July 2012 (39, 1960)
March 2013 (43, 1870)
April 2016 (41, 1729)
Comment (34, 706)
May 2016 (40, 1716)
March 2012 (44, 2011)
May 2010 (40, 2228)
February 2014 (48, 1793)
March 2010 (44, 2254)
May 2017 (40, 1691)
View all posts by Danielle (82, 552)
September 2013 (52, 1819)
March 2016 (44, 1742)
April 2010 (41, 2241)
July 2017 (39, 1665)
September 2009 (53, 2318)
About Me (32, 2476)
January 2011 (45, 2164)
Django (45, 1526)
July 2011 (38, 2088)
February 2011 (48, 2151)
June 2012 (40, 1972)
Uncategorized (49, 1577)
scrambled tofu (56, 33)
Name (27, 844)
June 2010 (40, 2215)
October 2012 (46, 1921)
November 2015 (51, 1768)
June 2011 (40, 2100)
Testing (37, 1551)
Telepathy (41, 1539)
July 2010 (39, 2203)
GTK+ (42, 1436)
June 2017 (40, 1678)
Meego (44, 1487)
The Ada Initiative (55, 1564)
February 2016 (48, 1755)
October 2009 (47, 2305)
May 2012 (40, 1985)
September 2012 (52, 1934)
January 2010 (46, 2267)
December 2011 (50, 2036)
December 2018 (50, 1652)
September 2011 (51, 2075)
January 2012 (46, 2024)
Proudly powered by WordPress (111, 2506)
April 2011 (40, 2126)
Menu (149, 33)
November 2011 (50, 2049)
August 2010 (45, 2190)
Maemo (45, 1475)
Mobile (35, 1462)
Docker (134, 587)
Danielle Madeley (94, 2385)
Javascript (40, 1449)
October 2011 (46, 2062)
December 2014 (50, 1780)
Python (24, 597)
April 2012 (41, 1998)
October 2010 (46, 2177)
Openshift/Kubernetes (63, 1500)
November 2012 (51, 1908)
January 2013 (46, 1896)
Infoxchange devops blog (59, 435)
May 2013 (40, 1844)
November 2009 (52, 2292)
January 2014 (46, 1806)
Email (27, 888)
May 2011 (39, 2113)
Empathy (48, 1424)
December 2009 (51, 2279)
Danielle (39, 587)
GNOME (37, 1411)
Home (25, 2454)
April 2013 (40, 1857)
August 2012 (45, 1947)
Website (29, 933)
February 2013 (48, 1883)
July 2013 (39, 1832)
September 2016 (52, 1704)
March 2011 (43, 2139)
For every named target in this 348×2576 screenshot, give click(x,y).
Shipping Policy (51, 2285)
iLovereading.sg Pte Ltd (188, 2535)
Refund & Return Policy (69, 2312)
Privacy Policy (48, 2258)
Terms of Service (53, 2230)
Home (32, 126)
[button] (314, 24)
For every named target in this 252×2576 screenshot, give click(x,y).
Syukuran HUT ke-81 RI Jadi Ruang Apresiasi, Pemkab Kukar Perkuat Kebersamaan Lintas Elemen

******************************

Exercise details: Repeat every entry exactly, leaving nothing out.

Answer box:
July 2012 (39, 1960)
March 2013 (43, 1870)
April 2016 (41, 1729)
Comment (34, 706)
May 2016 (40, 1716)
March 2012 (44, 2011)
May 2010 (40, 2228)
February 2014 (48, 1793)
March 2010 (44, 2254)
May 2017 (40, 1691)
View all posts by Danielle (82, 552)
September 2013 (52, 1819)
March 2016 (44, 1742)
April 2010 (41, 2241)
July 2017 (39, 1665)
September 2009 (53, 2318)
About Me (32, 2476)
January 2011 (45, 2164)
Django (45, 1526)
July 2011 (38, 2088)
February 2011 (48, 2151)
June 2012 (40, 1972)
Uncategorized (49, 1577)
scrambled tofu (56, 33)
Name (27, 844)
June 2010 (40, 2215)
October 2012 (46, 1921)
November 2015 (51, 1768)
June 2011 (40, 2100)
Testing (37, 1551)
Telepathy (41, 1539)
July 2010 (39, 2203)
GTK+ (42, 1436)
June 2017 (40, 1678)
Meego (44, 1487)
The Ada Initiative (55, 1564)
February 2016 (48, 1755)
October 2009 (47, 2305)
May 2012 (40, 1985)
September 2012 (52, 1934)
January 2010 (46, 2267)
December 2011 (50, 2036)
December 2018 (50, 1652)
September 2011 (51, 2075)
January 2012 (46, 2024)
Proudly powered by WordPress (111, 2506)
April 2011 (40, 2126)
Menu (149, 33)
November 2011 (50, 2049)
August 2010 (45, 2190)
Maemo (45, 1475)
Mobile (35, 1462)
Docker (134, 587)
Danielle Madeley (94, 2385)
Javascript (40, 1449)
October 2011 (46, 2062)
December 2014 (50, 1780)
Python (24, 597)
April 2012 (41, 1998)
October 2010 (46, 2177)
Openshift/Kubernetes (63, 1500)
November 2012 (51, 1908)
January 2013 (46, 1896)
Infoxchange devops blog (59, 435)
May 2013 (40, 1844)
November 2009 (52, 2292)
January 2014 (46, 1806)
Email (27, 888)
May 2011 (39, 2113)
Empathy (48, 1424)
December 2009 (51, 2279)
Danielle (39, 587)
GNOME (37, 1411)
Home (25, 2454)
April 2013 (40, 1857)
August 2012 (45, 1947)
Website (29, 933)
February 2013 (48, 1883)
July 2013 (39, 1832)
September 2016 (52, 1704)
March 2011 (43, 2139)
For every named target in this 348×2576 screenshot, give click(x,y).
Shipping Policy (51, 2285)
iLovereading.sg Pte Ltd (188, 2535)
Refund & Return Policy (69, 2312)
Privacy Policy (48, 2258)
Terms of Service (53, 2230)
Home (32, 126)
[button] (314, 24)
For every named target in this 252×2576 screenshot, give click(x,y).
Syukuran HUT ke-81 RI Jadi Ruang Apresiasi, Pemkab Kukar Perkuat Kebersamaan Lintas Elemen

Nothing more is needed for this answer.